Reading text ::
Dispute
Can the Western Baltic Cod still be saved?
Christopher Zimmermann, Nadine Kraft | 17.06.2022
In a study, researchers from Hamburg, Kiel and Jena conclude that the cod of the western Baltic Sea has passed a tipping point due to overfishing and deteriorating environmental conditions. This would mean that the stock would no longer recover.
The cod stock in the Western Baltic Sea has collapsed and its chances of recovery are conceivably poor. This is the conclusion reached by Christian Möllmann and colleagues from the universities of Hamburg, Kiel and Leipzig in an article published in Scientific Reports in December, 2021. They used a new modeling approach from catastrophe theory and identified a so-called tipping point. The authors claim years of overfishing and climate change impacts as the cause of the poor state. Another reason, they say, is that the policy advice science in the International Council for the Exploration of the Sea (ICES) is unwilling or unable to incorporate changing environmental conditions into catch predictions.
Statements are not new
The study's main statements reveal nothing new. ICES called the Western Baltic cod stock collapsed back in 2016. After a brief recovery following a single strong year class, the stock size has been declining again since then, as recruitment remains weak. However, the Western Baltic cod is far from extinction, as some media reports postulate. There are still many millions of adults left that can ensure the continued existence of the stock.
The cause of the stock collapse has also long been known: For many years, the catch levels set deviated significantly from the ICES recommendations. The stock was overfished. How long it takes for such an overfished stock to recover is unknown. The analysis by Möllmann et al. does not provide any additional information on this either. However, the overfishing was not simply due to political unwillingness, but to an institutional conflict between the Council of Ministers and the European Parliament. This prevented an adaptation of the cod management plan for years. The European unification was considered more important than sustainable management of this specific stock.

Dataset extract ::
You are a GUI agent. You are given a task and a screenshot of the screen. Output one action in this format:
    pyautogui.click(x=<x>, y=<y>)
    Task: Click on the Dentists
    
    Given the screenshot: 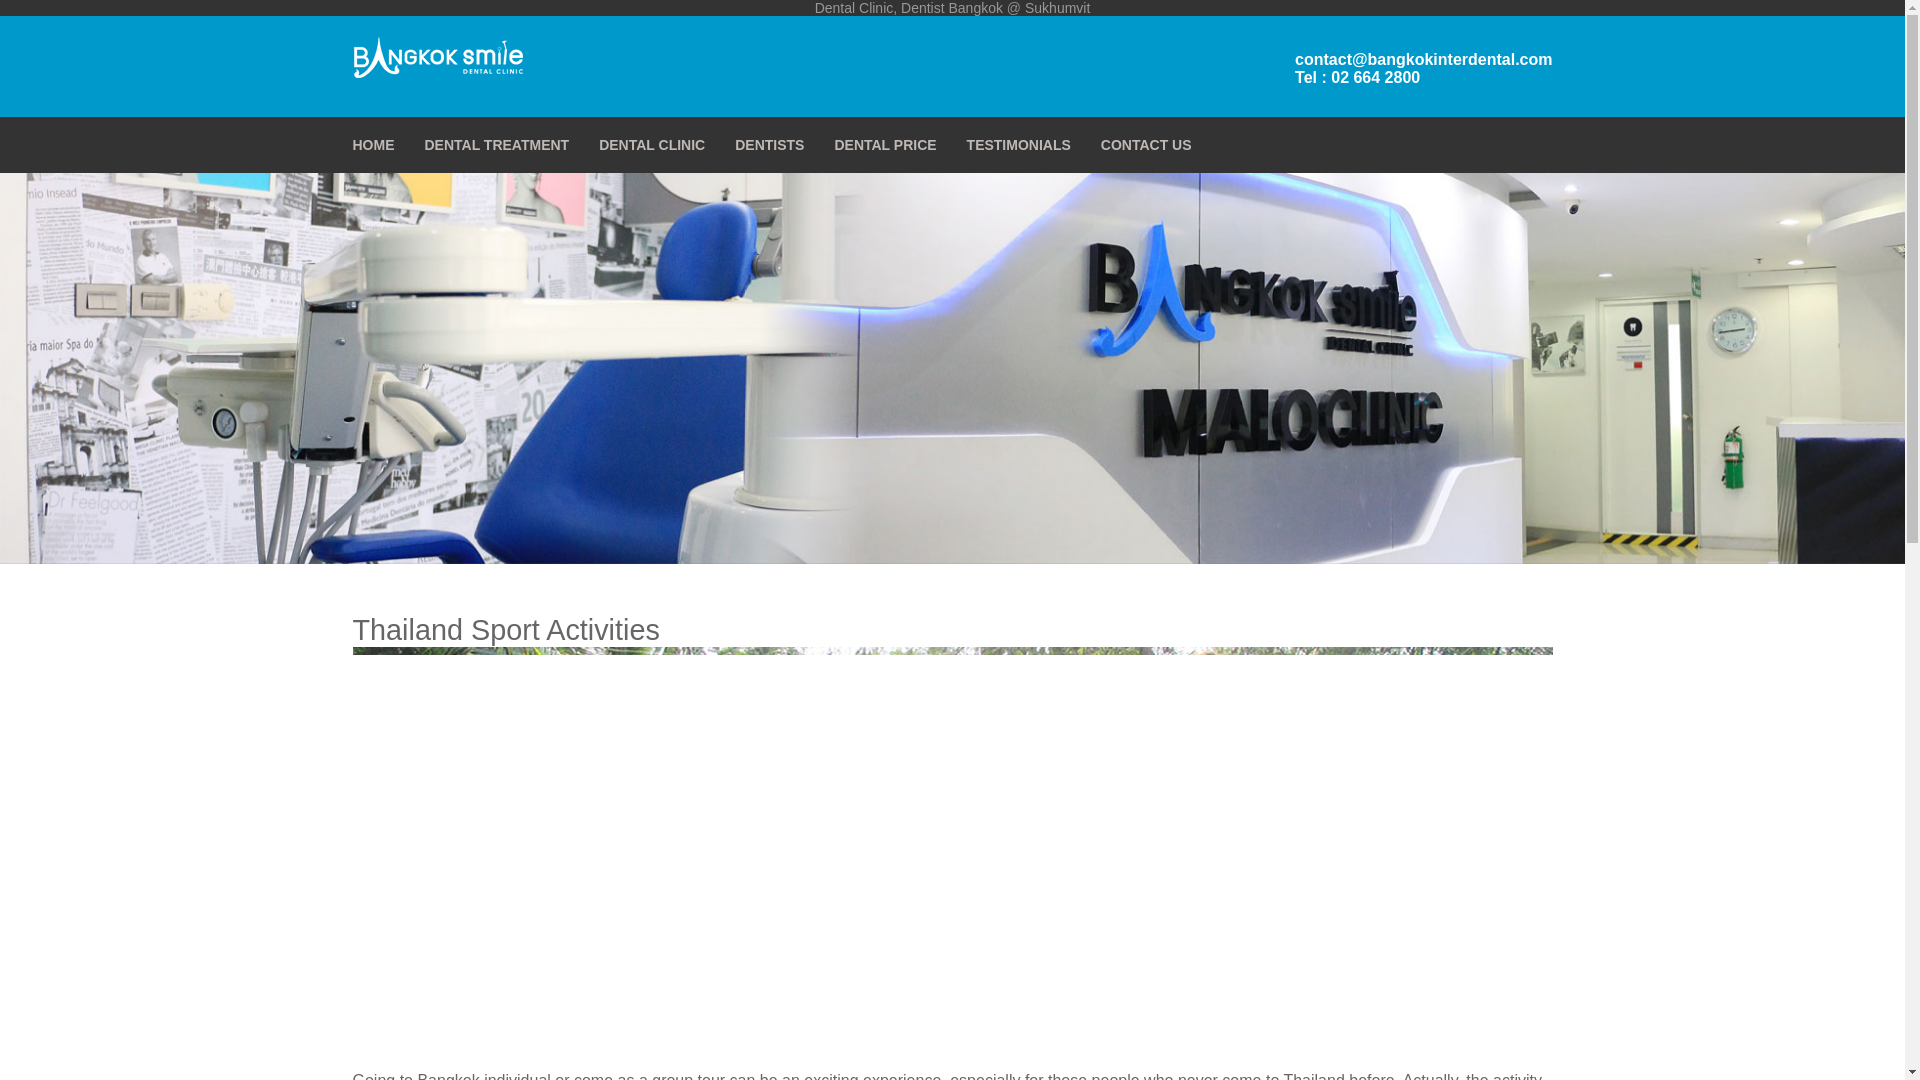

--

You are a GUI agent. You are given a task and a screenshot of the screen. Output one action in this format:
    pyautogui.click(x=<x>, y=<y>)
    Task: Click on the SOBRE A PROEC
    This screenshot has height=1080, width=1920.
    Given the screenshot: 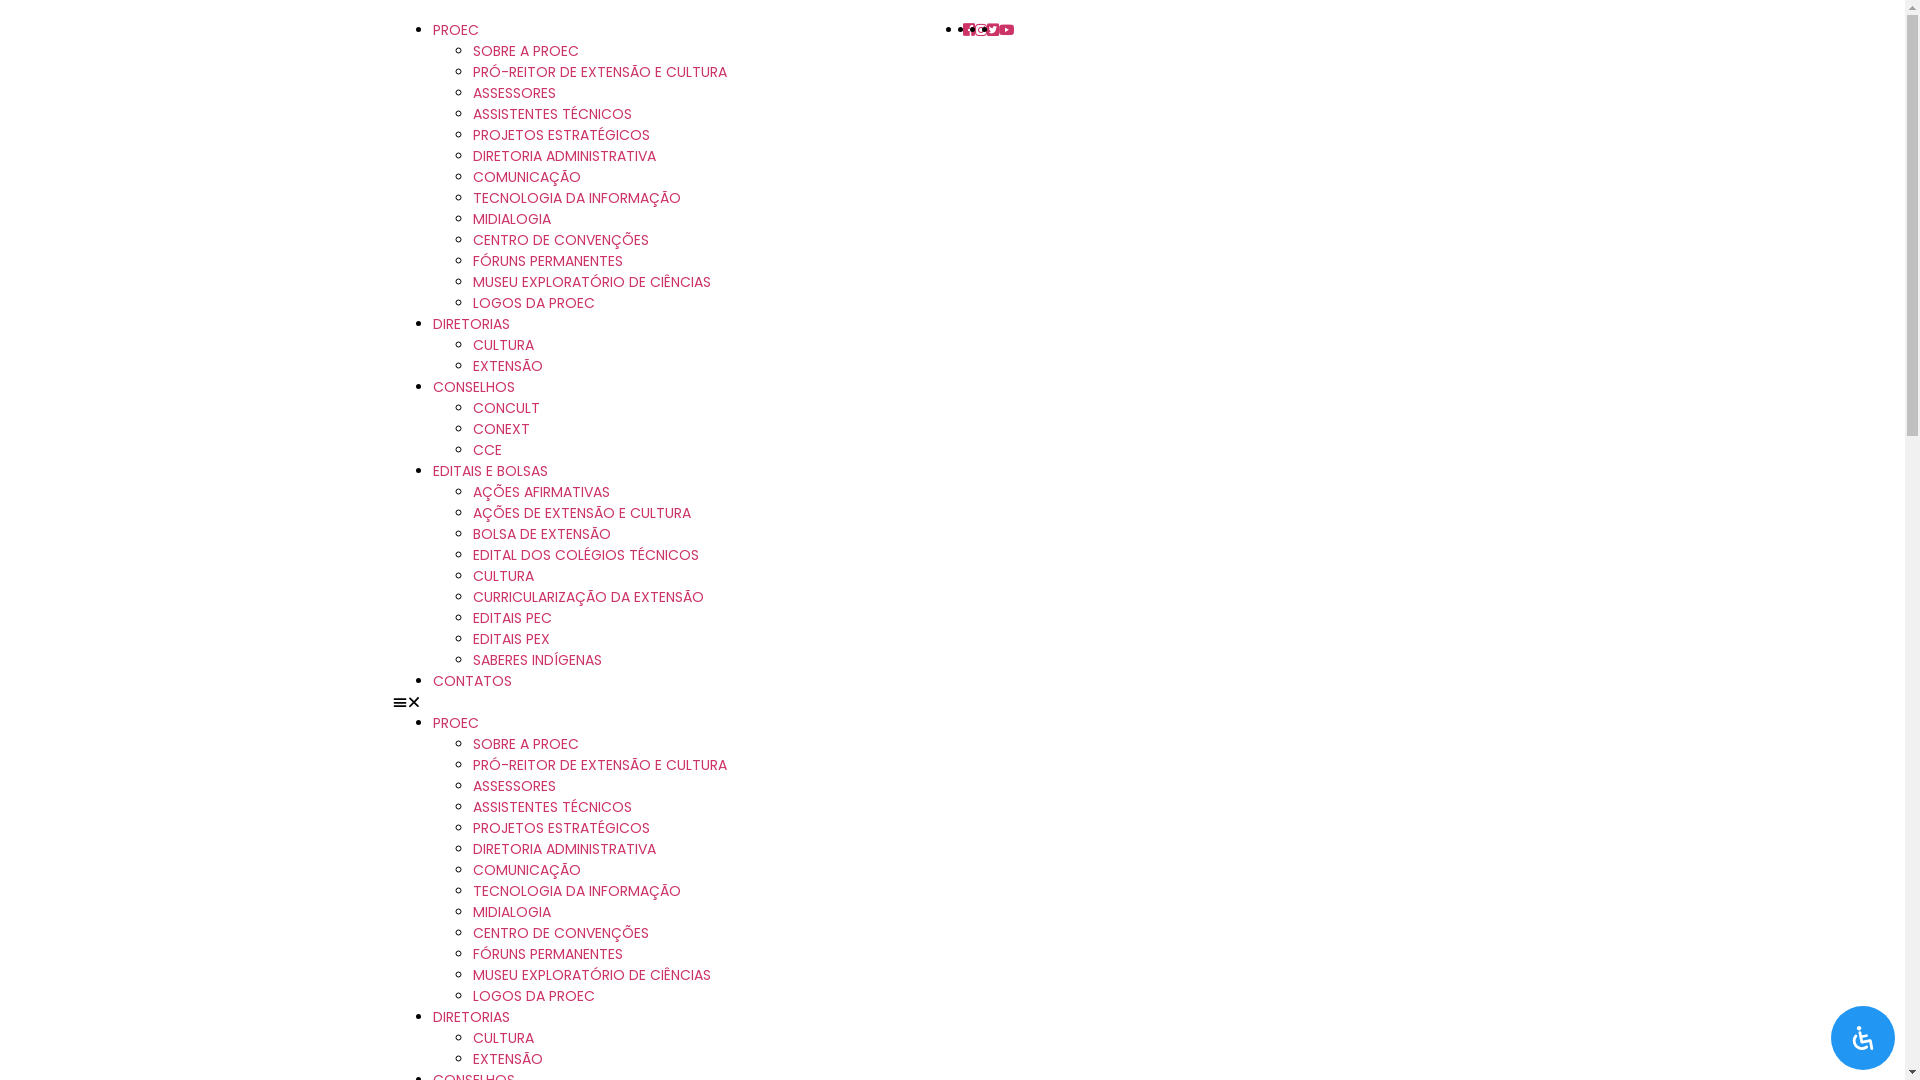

Task list ::
a - In the Western Baltic cod article, could you condense the paragraph beginning "The study's main statements reveal nothing new" into a short bulleted list that keeps its main facts?
b - Can you carry on the article about Western Baltic cod, picking up after its final sentence?

Answers for the exercise ::
a -
- The study's main statements are not new.
- ICES declared the Western Baltic cod stock collapsed in 2016.
- The stock recovered briefly after a single strong year class but has been declining again since then because recruitment remains weak.
- Contrary to some media reports, the stock is far from extinction.
- Many millions of adults remain, enough to ensure the stock continues to exist.

b -
Effects of environmental changes must be explainable
The accusation that the scientific council is only insufficiently taking into account the rapidly changing environmental conditions due to climate change is new. The observation as such is correct, yet the problem is not easy to fix. If changes and their effects on a stock status are to be predicted, it must first be clear what exactly is happening. This functional relationship between the environment and the cod population is not provided by Möllmann et al. either. Rather, they merely state that there is a correlation between sea surface temperature and stock status. However, this can have many causes. For the herring of the Western Baltic Sea, we have developed a conclusive hypothesis on the relationship between juvenile production and climate change after ten years of targeted research. For Western Baltic cod, there is no such hypothesis, let alone data to support it.
Reference points are adjusted
Wherever possible, ICES incorporates environmental data into stock assessments and forecasts. One example is the prediction of Baltic Sea sprat abundance, which is related to water temperature in certain areas.
Reference points, which are used to determine the optimal management of a stock by the fishery, are also continuously updated. This takes into account, for example, when a stock becomes less productive. Unfortunately, this only works retrospectively, i.e., with a time lag of years.
Möllmann et al. thus demand the impossible and distract attention from the real problem: overfishing. Politicians have now recognized the problem and have been implementing catch levels largely in line with scientific recommendations since 2016. Unfortunately, data that supposedly proves the opposite only show that the authors are not aware of the difference between the stock-specific advice and the area-specific total allowable catch. ICES provides advice for the Western Baltic cod stock in its entire distribution area. The total allowable catch (TAC) however is set for the Western Baltic management area. This includes a significant amount of Eastern Baltic cod. The area-specific TAC is therefore usually higher than the stock-specific ICES advice.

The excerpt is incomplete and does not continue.